> _Dataset excerpts_
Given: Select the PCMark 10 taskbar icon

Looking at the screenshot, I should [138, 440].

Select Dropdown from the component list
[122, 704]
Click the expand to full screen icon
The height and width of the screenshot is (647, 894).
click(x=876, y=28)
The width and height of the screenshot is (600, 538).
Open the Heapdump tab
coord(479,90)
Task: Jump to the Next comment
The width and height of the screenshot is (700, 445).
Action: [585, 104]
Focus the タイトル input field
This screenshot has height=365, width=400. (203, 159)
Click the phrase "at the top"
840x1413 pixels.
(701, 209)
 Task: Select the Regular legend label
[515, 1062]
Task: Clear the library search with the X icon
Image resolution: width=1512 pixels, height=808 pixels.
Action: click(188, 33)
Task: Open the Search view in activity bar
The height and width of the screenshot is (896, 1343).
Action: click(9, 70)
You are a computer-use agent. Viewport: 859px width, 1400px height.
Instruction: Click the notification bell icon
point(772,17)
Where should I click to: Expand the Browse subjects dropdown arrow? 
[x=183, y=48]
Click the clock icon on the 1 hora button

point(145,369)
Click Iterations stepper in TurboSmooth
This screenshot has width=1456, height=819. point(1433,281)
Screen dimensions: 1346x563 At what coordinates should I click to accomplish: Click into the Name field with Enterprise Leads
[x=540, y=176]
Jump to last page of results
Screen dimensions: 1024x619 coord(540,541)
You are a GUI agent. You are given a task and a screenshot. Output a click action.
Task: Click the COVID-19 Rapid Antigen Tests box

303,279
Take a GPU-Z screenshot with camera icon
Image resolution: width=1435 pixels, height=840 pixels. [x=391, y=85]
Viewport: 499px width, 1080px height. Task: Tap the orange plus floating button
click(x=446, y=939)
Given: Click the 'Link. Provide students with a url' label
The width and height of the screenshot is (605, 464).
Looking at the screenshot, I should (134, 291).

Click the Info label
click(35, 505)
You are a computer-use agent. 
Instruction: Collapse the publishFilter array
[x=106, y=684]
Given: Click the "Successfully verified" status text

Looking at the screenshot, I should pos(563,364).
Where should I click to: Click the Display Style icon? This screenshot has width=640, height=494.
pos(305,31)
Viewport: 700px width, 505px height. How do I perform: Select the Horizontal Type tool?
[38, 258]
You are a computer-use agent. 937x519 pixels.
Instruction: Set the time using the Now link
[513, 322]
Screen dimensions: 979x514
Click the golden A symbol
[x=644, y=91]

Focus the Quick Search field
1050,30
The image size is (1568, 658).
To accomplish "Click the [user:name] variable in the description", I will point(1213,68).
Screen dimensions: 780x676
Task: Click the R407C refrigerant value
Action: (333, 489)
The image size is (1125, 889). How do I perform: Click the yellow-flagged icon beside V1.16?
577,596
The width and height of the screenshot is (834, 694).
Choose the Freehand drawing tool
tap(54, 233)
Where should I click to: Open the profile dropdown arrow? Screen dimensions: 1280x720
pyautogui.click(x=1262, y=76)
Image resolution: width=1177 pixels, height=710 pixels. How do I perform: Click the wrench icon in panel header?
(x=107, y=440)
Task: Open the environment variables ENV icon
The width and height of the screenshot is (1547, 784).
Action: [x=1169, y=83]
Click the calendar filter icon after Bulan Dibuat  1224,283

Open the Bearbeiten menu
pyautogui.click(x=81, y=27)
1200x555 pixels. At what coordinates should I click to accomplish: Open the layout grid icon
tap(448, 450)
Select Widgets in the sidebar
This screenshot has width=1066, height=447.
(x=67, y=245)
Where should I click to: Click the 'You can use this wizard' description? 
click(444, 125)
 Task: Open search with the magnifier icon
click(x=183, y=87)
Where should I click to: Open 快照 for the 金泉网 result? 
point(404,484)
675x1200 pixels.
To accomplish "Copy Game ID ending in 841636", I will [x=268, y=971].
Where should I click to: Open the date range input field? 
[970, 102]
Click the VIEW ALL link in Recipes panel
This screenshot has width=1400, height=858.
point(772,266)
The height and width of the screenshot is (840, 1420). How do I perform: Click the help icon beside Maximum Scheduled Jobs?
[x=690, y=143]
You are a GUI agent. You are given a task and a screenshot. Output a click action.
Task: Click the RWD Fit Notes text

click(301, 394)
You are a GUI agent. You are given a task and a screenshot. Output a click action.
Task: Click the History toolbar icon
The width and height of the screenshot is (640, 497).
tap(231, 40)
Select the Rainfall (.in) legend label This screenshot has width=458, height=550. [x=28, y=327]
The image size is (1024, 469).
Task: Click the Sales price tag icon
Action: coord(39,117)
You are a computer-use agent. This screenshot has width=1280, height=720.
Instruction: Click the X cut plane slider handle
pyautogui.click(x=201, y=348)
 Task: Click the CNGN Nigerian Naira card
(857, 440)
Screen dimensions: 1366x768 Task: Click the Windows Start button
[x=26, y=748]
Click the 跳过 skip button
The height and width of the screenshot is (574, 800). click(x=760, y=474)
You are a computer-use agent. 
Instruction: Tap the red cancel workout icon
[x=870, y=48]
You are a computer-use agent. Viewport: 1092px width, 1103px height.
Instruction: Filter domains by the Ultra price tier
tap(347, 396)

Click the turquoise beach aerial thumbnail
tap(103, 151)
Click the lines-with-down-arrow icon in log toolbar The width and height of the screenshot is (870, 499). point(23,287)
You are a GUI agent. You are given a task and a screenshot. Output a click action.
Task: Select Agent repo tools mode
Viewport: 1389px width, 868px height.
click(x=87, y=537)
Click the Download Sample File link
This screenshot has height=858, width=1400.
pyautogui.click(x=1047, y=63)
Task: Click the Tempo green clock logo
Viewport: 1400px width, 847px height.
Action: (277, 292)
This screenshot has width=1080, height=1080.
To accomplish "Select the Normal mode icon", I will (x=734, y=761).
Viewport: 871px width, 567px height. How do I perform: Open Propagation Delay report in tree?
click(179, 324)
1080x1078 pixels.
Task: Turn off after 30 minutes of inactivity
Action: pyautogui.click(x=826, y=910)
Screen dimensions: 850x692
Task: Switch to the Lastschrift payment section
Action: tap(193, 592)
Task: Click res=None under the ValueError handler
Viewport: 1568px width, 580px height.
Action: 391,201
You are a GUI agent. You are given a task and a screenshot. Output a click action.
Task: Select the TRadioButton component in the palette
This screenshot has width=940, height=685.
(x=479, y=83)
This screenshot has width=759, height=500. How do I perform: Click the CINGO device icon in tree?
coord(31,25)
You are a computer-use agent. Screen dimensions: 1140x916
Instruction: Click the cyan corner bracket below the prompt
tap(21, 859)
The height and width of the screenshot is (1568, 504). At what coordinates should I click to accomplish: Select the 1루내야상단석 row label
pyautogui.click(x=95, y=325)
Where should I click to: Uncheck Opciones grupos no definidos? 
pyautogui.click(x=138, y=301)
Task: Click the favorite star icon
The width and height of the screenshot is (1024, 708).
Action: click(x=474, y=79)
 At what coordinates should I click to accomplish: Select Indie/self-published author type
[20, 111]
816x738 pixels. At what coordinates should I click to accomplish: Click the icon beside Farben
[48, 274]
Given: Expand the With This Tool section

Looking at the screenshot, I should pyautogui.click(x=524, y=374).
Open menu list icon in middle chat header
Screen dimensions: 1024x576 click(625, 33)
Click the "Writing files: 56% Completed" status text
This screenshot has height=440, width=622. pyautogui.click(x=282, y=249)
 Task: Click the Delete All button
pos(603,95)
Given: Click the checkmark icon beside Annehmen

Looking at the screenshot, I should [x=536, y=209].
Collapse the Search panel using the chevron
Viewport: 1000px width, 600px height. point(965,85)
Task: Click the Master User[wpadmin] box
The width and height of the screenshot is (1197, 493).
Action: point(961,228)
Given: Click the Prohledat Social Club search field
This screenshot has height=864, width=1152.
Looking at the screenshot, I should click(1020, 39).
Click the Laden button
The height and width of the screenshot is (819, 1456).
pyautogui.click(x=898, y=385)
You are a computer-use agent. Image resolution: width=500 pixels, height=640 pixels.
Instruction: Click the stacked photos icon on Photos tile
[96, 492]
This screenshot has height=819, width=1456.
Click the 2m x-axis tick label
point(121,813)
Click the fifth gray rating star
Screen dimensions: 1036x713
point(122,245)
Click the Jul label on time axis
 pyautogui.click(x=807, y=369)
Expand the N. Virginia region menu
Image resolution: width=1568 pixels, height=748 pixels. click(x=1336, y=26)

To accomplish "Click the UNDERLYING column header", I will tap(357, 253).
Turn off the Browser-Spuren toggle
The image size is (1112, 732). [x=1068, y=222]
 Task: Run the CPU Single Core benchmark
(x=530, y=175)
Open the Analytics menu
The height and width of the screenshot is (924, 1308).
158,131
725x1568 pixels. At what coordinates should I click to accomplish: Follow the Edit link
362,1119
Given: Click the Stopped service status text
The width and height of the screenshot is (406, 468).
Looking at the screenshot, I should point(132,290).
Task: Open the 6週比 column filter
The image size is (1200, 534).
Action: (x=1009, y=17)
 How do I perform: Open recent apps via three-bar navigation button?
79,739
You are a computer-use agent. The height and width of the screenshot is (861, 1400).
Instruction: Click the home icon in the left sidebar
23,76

> _Task requirements_
Reproduce the entries verbatim, from the line containing "Where should I click to: Open the date" to the line containing "will (x=734, y=761).", including both of those lines.

> _Finished task_
Where should I click to: Open the date range input field? 
[970, 102]
Click the VIEW ALL link in Recipes panel
This screenshot has width=1400, height=858.
point(772,266)
The height and width of the screenshot is (840, 1420). How do I perform: Click the help icon beside Maximum Scheduled Jobs?
[x=690, y=143]
You are a GUI agent. You are given a task and a screenshot. Output a click action.
Task: Click the RWD Fit Notes text

click(301, 394)
You are a GUI agent. You are given a task and a screenshot. Output a click action.
Task: Click the History toolbar icon
The width and height of the screenshot is (640, 497).
tap(231, 40)
Select the Rainfall (.in) legend label This screenshot has width=458, height=550. [x=28, y=327]
The image size is (1024, 469).
Task: Click the Sales price tag icon
Action: coord(39,117)
You are a computer-use agent. This screenshot has width=1280, height=720.
Instruction: Click the X cut plane slider handle
pyautogui.click(x=201, y=348)
 Task: Click the CNGN Nigerian Naira card
(857, 440)
Screen dimensions: 1366x768 Task: Click the Windows Start button
[x=26, y=748]
Click the 跳过 skip button
The height and width of the screenshot is (574, 800). click(x=760, y=474)
You are a computer-use agent. 
Instruction: Tap the red cancel workout icon
[x=870, y=48]
You are a computer-use agent. Viewport: 1092px width, 1103px height.
Instruction: Filter domains by the Ultra price tier
tap(347, 396)

Click the turquoise beach aerial thumbnail
tap(103, 151)
Click the lines-with-down-arrow icon in log toolbar The width and height of the screenshot is (870, 499). point(23,287)
You are a GUI agent. You are given a task and a screenshot. Output a click action.
Task: Select Agent repo tools mode
Viewport: 1389px width, 868px height.
click(x=87, y=537)
Click the Download Sample File link
This screenshot has height=858, width=1400.
pyautogui.click(x=1047, y=63)
Task: Click the Tempo green clock logo
Viewport: 1400px width, 847px height.
Action: (277, 292)
This screenshot has width=1080, height=1080.
To accomplish "Select the Normal mode icon", I will (x=734, y=761).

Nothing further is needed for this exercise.